The Dem US senate candidate in MI has recently been caught lying about being a physician AND epidemiologist recently (two lies on the resume works better than one, right?) and taken down his false claims from his website. It turns out that he was telling UM same thing. He flat out lies about being a physician and epidemiologist. But there’s more here….
El Sayed has also denied charges that he said that he wants to defund the police…
But here is this old video from continuing medical education where he is caught in both lies at once.
El Sayed has since retreated to the claim that he didn’t say the words “defund the police” but merely described what needs to happen and how (which was defunding the police).

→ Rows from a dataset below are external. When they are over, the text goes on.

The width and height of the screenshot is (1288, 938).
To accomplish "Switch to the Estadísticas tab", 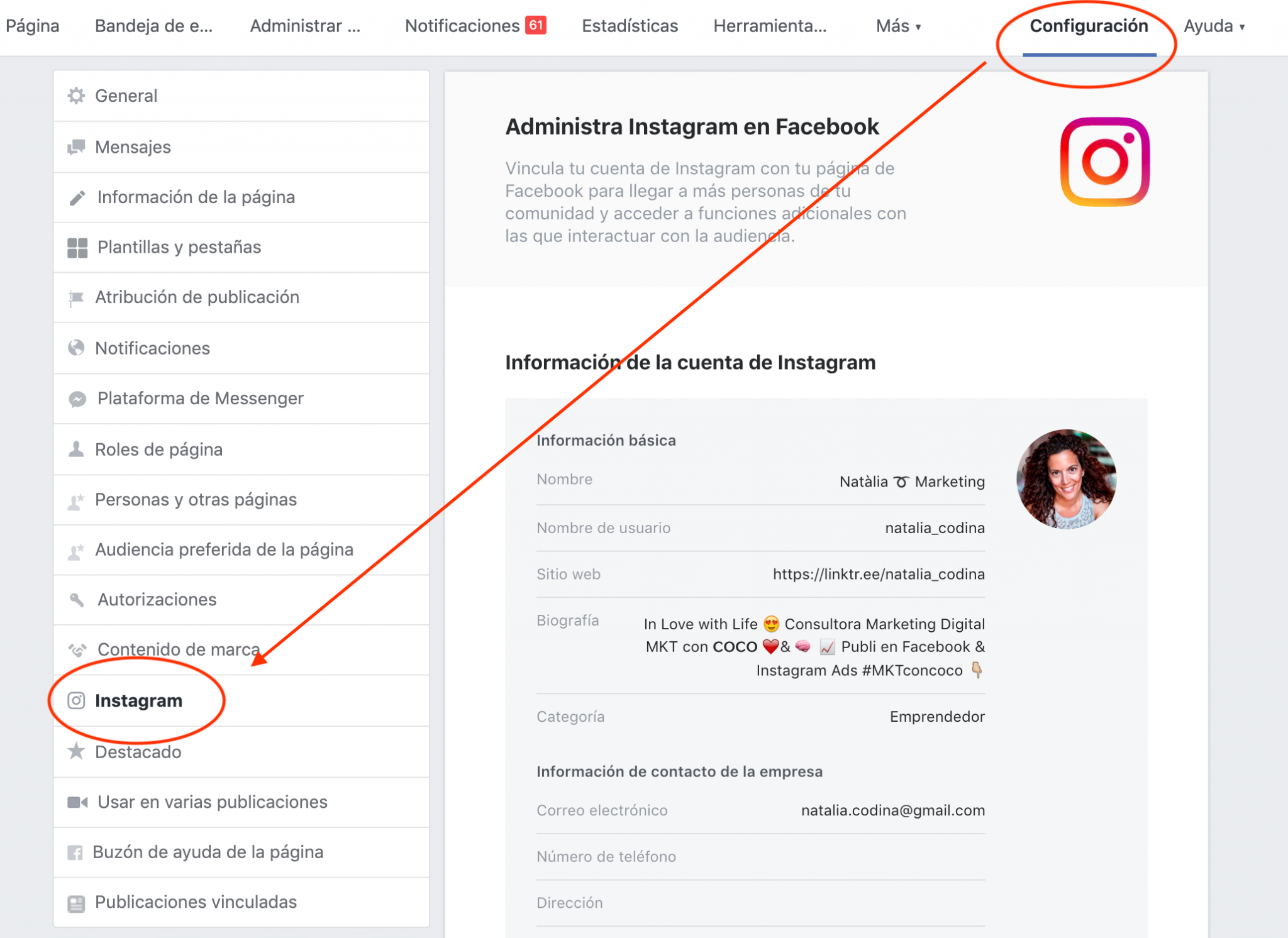I will [630, 26].
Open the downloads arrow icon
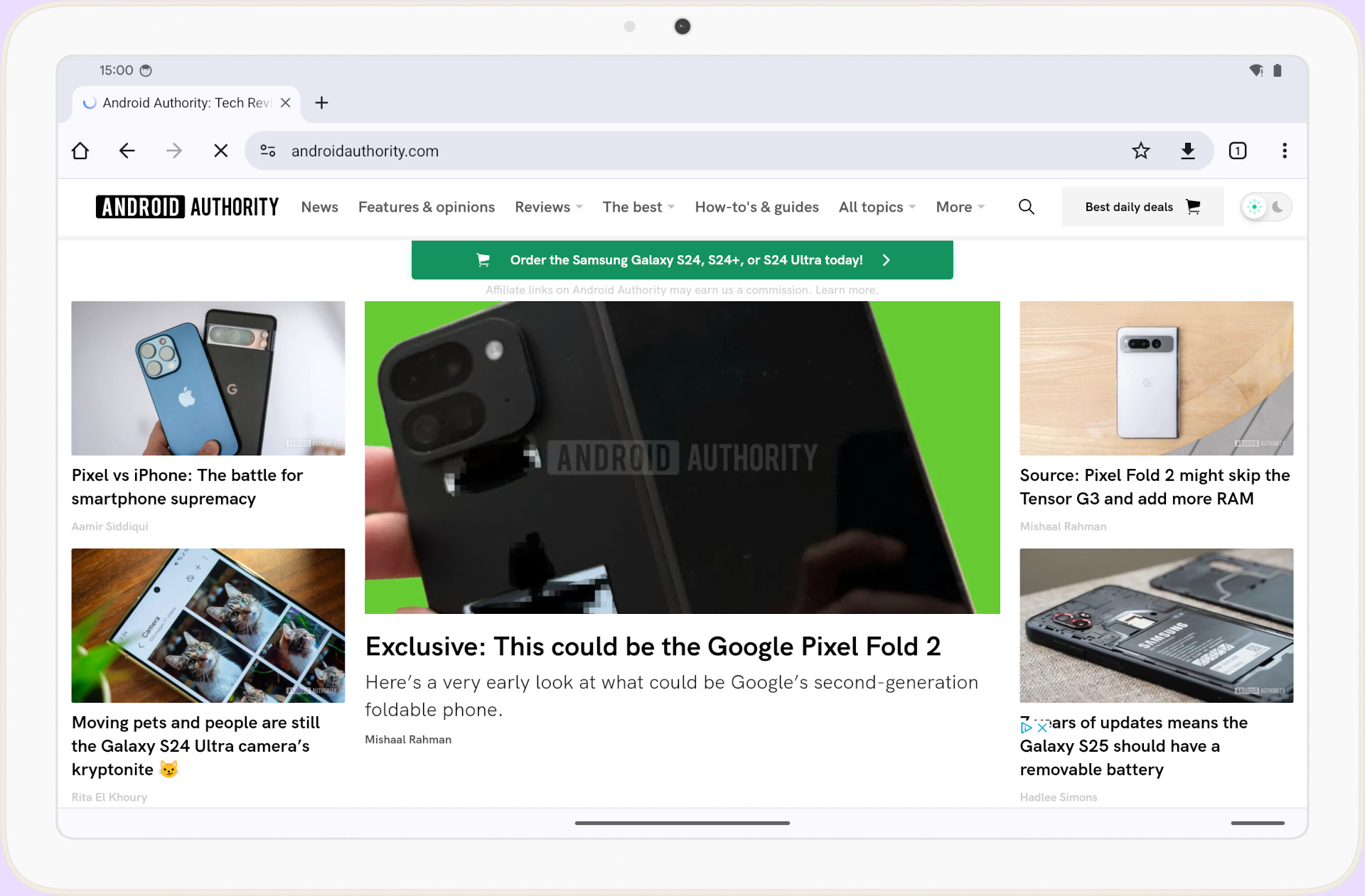The height and width of the screenshot is (896, 1365). (x=1187, y=151)
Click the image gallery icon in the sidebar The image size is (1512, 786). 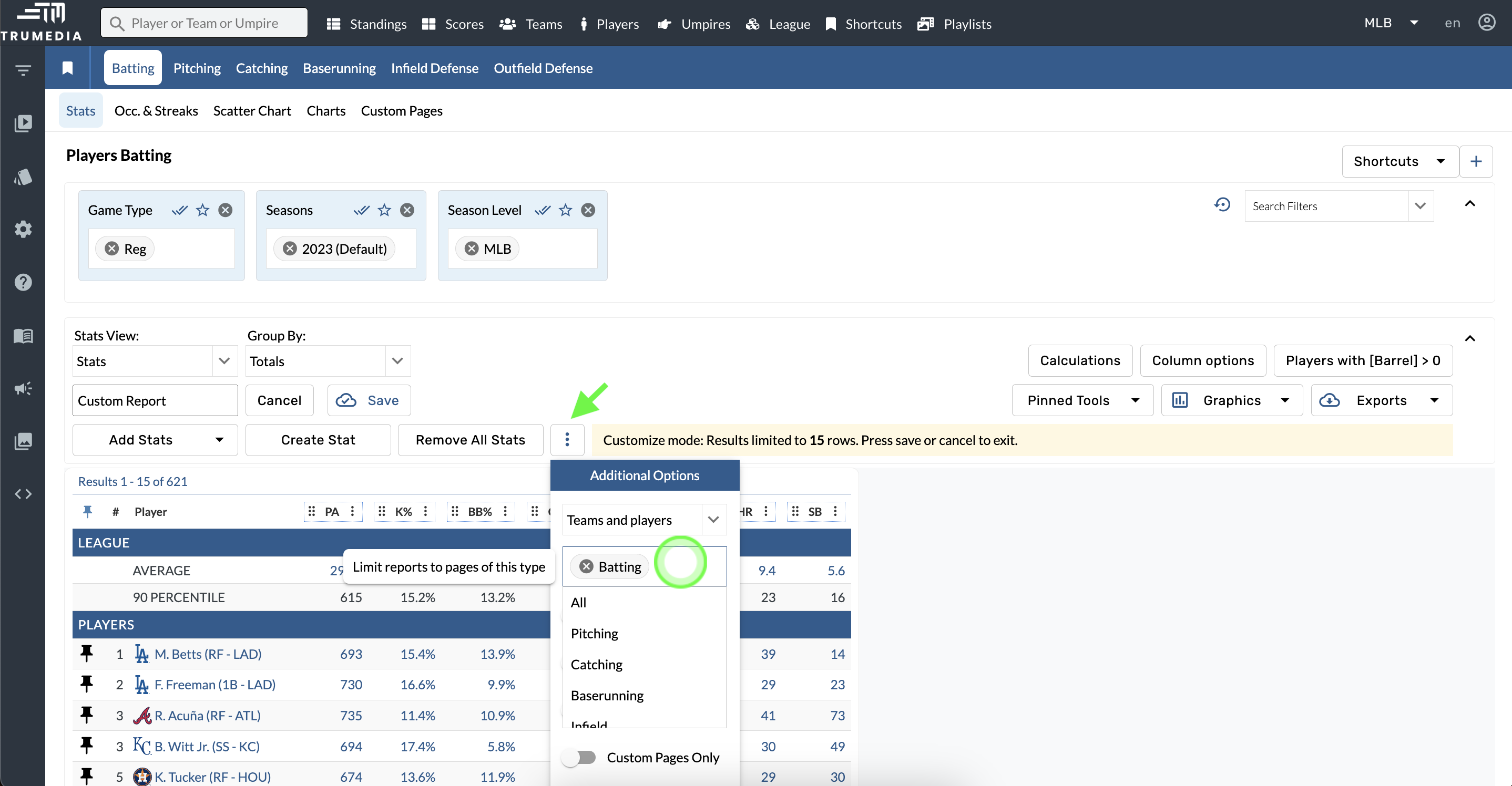click(x=23, y=441)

So he is arguing that he never said the words “defund the police”, just that he recommended the action of defunding them.
Meanwhile,UM medical education is facing heat over not vetting his resume before passing him off as an expert.
Link: https://m.youtube.com/watch?v=idJzgpT200c&ra=m
Yes. Someone who has graduated from medical school and has been awarded a Doctor of Medicine (MD) degree is a doctor in the academic sense—they have earned a doctoral degree in medicine and may use the title "Dr."
However, there are a few distinctions:
MD graduate: They have completed medical school and earned the MD degree, so they are a physician by education.
Licensed physician: To independently practice medicine, they must also complete the required postgraduate training (such as a residency, depending on the country) and obtain a medical license.
Resident physician: After medical school, many MD graduates enter residency. They are still doctors and provide patient care under varying levels of supervision while completing specialty training.
So, in common usage, someone who has graduated from medical school with an MD is a doctor. Whether they can practice independently depends on whether they have met their jurisdiction's licensing and training requirements
p.s. Stop being jealous because this "socialist" is smarter than you!
By the way, I'm a doctor as well...in the academic sense. Not once have I ever called myself a doctor in public. Not once. Seems like you are arguing a ridiculous technicality.